Verses 20-21 say, “Now may the God of peace who brought up our Lord Jesus from the dead, that great Shepherd of the sheep, through the blood of the everlasting covenant, make you complete in every good work to do His will, working in you what is well pleasing in His sight, through Jesus Christ, to whom be glory forever and ever. Amen.”
Hebrews was written to believers from that group, people who knew their Old Testament and had believed and followed it according to tradition and what they knew. When Jesus Christ came, they believed in Him, yet some were in danger of falling back or being pulled back by Judaizers, a group that pushed to include Old Testament works as a requirement for salvation.
Obviously, this (as any other false teaching) caused confusion, discord and division. The author of Hebrews (likely Paul who uses this phrase in many of his other letters), begins this concluding prayer by saying God is the God of peace.
I think of another verse that says, “God is not the author of confusion, but of peace.” This verse, like the one in Hebrews, reminds me that discord is never from God. God will never prod me to be disobedient to my leaders (Hebrews 13:17) or alienated from other Christians. He unites His people, never divides us. Asking Him to produce this peace is a good prayer request.
The next phrase is about His power that raised Jesus Christ from the dead. All through this epistle (or letter), Christ is exalted as the final and perfect sacrifice. The old system pointed to Him as this New Testament book points out, but it also says that the blood of animals could never deal with their guilt. They had to make those sacrifices continually, until now. Now, Jesus did it once and for all. He died for all my sins, for all the sins of every person who ever lived. Then, proving that His sacrifice was accepted by God, He rose from the dead.
Jesus is also the great Shepherd of the sheep. The Hebrew readers who knew their Old Testament would recognize that this phrase applies to their LORD and God. The picture it puts in my mind is that of a flock of sheep who move in unison at the leading of their shepherd. Those who stray in confusion or bolt away in fear are gently but firmly restored to the safety of the flock and the sheepfold. Certainly this gives me a foundation as I am praying for other Christians. I can ask God to shepherd His people, and to reach out to those not yet in the fold.

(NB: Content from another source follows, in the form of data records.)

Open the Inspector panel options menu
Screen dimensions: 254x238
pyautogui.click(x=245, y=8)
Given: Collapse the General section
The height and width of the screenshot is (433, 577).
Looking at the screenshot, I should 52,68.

Jesus is the perfect provision from God—a Shepherd who will bring us, His sheep, home to Him. He does it through His shed blood and the power of the Holy Spirit. It is not through anything I do or don’t do; salvation is all about Jesus Christ and that new covenant written in His blood.

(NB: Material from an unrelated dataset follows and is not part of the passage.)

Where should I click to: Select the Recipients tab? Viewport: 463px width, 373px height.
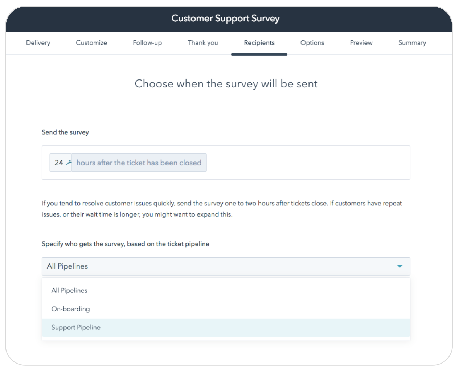[259, 43]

When I pray, I need to remember that lest my prayers become human-centered. It is so easy to ask God that ______ will do this or that, but it is God who needs to work, to “make ____ complete.” When I pray with this in mind, I am honoring God who is the author and finisher of my faith and is the same for the faith of those on my prayer list.
The everlasting covenant reminds me that I am in this forever, and that God’s goals are eternal, not only for me but for all who belong to Him. I can pray that they are filled with that knowledge and that this assurance will give them hope and encouragement as they allow Him to work in their lives. I know that as God works in me to make me complete and to do His will, I can resist. Being changed to the image of Christ is sometimes horribly uncomfortable, even stressful. Others need prayer support and grace to persevere.
The words “through Jesus Christ” remind me that Jesus is “the way, the truth, and the life” and that no one can come to God except through Him (John 14:6). I dare not pray anything that suggests God should act because _____ is a good person. He knows, and I know too, that “all have sinned and fall short of the glory of God.” We cannot do the will of God. It is God who works in us, changing the way we think and giving us the ability to please Him (Philippians 2:13). Again, my praying must reflect that.
The reason for all this is that Jesus Christ is glorified. That is the purpose of God as He works in me, and in His people. He changes us so we reflect Him, reflect His glory, showing the world what He is like that others may be drawn to Him.
My praying can become too temporal, too focused on the here and now. I pray for sick people to get well, or unemployed to find a job, or travelers to arrive safely. There is nothing wrong with that, but I’m convicted that my prayers need to include and be founded on the purposes of God. I can pray that the sick are drawn to Him in hope as they lie there, that the unemployed realize He is their source and able to care for them. I should pray that His will be done and that Jesus Christ is glorified in sickness or health, adversity and well-being, safety or calamity.
Why is this important? The Bible tells me that praying in His will guarantees answers. If I pray using Scripture as my model, I am praying God’s will back to Him, and I can expect that He will respond. I cannot guess how, but I know from Ephesians 3:20 that it will be “exceedingly abundantly above all that I can ask or imagine”!